É noite, e as sombras desenham fantasmas. Tu tremes, choras...

Dói-te o peito, represado de angústias e cambaleiam as tuas pernas fragilizadas.

Tuas mãos, sempre ágeis, descem e se negam a transformar-se em asas para voar.

Alma querida! Fita além da noite e verás, verás o amanhecer longínquo que chegará a ti, pleno de luz, apagando todas as sombras, diminuindo todas as aflições.

Não pares! Ergue a cabeça e avança, alma solitária e triste!

O Sol da eterna crença, avança no teu rumo, aguardando que sigas na Sua direção, no encontro, quando nimbada de luz, alma feliz, bendirás todas as dores, todas as humilhações, que são os tesouros imarcessíveis da vida, coroando-te de estrelas.

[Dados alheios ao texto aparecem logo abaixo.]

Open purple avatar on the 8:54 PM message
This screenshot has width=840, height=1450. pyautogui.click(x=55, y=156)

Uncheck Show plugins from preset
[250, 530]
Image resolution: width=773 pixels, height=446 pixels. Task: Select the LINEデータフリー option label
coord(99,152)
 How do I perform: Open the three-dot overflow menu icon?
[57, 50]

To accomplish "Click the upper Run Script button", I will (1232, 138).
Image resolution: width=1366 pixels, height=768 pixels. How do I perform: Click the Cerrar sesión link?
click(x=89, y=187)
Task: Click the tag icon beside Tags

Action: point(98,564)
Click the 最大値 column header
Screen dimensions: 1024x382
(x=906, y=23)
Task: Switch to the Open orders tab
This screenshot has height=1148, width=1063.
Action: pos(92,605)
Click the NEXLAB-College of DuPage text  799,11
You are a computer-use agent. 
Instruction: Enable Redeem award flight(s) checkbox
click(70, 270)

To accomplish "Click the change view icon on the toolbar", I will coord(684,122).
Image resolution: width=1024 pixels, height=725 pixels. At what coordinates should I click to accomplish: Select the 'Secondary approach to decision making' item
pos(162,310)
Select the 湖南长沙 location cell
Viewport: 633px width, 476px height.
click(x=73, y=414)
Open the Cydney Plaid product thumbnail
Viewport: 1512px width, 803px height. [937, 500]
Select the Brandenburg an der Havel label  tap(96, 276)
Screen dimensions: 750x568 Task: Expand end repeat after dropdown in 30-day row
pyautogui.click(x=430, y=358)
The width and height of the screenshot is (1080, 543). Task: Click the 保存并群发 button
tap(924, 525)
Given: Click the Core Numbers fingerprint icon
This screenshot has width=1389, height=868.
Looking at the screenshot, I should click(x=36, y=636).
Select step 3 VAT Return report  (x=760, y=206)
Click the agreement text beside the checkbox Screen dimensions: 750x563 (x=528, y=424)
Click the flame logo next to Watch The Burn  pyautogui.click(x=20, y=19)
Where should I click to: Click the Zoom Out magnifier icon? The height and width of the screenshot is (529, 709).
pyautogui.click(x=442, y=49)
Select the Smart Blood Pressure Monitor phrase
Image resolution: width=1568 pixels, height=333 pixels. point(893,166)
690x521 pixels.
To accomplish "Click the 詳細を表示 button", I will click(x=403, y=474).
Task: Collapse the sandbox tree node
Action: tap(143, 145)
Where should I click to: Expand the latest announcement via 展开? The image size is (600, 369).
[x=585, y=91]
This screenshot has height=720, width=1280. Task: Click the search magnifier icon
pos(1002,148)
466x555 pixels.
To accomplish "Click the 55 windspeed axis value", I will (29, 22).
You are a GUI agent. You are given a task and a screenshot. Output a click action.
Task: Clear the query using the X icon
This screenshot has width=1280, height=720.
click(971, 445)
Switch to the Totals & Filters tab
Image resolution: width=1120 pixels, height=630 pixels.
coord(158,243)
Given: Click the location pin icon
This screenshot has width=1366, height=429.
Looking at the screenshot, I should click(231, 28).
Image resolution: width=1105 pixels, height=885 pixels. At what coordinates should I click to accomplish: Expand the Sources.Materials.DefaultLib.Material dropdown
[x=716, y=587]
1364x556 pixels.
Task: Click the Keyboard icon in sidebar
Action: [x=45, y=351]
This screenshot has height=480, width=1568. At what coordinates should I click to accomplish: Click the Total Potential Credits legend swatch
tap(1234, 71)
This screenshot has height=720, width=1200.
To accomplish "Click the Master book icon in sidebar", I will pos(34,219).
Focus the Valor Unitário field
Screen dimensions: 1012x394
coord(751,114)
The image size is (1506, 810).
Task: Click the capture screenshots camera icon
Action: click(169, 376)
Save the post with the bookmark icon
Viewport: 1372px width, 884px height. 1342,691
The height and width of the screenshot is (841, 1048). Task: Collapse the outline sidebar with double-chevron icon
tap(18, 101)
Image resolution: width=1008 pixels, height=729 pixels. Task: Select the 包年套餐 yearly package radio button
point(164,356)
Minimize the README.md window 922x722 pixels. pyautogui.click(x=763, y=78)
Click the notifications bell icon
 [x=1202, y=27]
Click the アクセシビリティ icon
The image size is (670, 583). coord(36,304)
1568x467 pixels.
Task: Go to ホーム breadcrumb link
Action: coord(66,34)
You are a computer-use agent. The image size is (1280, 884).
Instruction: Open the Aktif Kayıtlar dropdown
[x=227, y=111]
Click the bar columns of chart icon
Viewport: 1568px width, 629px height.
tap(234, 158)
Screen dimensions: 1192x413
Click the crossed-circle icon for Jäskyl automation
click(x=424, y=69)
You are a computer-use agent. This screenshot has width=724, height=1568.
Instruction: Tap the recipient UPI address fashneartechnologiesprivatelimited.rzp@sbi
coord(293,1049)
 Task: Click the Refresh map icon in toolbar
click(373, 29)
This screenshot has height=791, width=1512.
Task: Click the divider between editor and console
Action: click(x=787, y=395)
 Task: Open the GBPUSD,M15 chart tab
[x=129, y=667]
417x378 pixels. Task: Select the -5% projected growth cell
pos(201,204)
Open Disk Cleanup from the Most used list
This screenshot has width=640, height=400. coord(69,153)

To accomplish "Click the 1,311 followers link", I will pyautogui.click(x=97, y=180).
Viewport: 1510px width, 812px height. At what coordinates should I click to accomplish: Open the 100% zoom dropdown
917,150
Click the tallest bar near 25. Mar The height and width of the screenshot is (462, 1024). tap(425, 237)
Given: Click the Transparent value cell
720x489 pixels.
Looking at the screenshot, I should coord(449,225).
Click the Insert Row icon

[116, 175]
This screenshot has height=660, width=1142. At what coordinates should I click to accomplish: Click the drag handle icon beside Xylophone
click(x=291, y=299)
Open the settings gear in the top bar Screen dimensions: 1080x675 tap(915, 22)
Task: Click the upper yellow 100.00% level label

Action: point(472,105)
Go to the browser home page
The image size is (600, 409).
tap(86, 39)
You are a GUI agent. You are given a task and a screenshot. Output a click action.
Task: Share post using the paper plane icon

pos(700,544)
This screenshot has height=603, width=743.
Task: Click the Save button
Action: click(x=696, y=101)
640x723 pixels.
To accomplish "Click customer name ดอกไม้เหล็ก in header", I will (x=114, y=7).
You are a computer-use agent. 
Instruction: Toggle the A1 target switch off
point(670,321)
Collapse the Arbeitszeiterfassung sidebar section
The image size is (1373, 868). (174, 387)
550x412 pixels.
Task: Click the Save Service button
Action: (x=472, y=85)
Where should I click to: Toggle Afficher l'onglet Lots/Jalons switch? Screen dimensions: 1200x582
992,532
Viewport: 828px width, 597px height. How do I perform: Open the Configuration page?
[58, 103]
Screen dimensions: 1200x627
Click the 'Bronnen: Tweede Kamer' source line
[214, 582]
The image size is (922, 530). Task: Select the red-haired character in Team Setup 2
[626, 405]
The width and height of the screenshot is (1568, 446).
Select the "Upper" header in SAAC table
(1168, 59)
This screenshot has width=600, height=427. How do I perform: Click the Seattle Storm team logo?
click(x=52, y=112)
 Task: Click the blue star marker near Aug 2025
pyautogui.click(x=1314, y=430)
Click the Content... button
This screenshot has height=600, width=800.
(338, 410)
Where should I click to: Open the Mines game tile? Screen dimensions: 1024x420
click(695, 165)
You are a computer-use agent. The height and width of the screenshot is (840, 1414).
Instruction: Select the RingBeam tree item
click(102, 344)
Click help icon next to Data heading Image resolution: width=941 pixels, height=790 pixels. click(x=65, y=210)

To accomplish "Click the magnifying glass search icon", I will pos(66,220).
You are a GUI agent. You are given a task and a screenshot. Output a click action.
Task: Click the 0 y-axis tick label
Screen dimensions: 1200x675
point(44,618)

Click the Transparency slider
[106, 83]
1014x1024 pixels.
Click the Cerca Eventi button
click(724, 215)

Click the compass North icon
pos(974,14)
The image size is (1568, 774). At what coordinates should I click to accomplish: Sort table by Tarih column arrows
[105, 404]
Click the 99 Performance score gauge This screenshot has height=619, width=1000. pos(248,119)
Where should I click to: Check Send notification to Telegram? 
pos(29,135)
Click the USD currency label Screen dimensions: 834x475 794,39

Almas queridas! Não canseis de lutar!

Cada um de nós é alma em reajustamento. Experimentamos aqui, outra vez, o seu quadro de testemunho, mas o nosso Modelo, quando aceitou a Cruz, transformou-a em dois braços que afagam e não numa trave hedionda de horror.

Ide! Avante, Almas queridas, bendizendo a noite com vossas preces, que se transformarão em estrelas, com vossas lágrimas que se converterão em pingentes de luar, para que nunca mais haja escuridão.

Deus vos abençoe, almas queridas!

São os votos da servidora humílima e maternal de sempre.